Could you copy the rows from the line with "The width and height of the screenshot is (1166, 711)." up to and including the line with "Click the purple", requests included, adding -41 to every coordinate in the answers? Give only those lines.

** begin PROVIDED INFORMATION **

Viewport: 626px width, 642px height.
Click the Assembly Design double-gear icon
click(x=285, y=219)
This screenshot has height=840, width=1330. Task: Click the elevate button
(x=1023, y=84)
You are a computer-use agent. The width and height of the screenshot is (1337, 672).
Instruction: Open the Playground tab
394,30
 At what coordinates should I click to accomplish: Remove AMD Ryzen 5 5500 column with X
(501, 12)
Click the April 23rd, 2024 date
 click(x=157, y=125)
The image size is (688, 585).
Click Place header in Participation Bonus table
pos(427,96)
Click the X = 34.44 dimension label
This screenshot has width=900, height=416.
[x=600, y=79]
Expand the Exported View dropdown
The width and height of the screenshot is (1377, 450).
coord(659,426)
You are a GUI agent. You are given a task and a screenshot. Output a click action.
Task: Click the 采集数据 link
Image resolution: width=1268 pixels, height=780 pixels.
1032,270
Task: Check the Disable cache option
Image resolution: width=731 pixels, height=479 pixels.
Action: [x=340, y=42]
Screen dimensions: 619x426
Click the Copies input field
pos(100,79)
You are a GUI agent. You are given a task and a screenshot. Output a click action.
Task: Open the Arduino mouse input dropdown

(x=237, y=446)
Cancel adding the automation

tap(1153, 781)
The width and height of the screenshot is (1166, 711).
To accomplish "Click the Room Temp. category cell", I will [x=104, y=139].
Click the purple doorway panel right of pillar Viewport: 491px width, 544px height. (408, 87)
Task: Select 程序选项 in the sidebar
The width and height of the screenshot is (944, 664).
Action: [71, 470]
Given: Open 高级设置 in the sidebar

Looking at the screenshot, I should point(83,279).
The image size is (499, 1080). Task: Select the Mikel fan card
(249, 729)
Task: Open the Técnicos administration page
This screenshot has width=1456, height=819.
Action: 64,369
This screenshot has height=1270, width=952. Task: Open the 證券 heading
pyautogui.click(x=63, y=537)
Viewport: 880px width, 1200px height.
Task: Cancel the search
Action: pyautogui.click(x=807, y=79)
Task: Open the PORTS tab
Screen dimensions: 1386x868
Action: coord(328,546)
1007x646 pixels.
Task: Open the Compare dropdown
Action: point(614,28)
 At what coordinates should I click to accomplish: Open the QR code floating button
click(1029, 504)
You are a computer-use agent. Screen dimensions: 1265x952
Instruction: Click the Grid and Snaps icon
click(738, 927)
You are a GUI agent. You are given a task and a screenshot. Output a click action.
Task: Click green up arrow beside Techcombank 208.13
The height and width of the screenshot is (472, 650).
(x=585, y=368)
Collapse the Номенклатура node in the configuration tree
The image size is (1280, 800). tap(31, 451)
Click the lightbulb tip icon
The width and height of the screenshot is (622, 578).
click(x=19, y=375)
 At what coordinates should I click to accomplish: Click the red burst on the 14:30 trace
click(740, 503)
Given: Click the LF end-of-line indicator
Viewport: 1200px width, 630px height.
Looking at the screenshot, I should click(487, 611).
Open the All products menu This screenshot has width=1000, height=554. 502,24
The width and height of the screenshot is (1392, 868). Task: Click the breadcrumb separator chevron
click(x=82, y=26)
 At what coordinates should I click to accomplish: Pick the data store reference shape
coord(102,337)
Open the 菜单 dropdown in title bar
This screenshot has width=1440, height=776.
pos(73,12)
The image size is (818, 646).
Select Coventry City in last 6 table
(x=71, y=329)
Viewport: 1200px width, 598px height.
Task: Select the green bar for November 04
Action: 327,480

** end PROVIDED INFORMATION **

THE RESULT:
The width and height of the screenshot is (1166, 711).
To accomplish "Click the Room Temp. category cell", I will [x=63, y=98].
Click the purple doorway panel right of pillar Viewport: 491px width, 544px height. (367, 46)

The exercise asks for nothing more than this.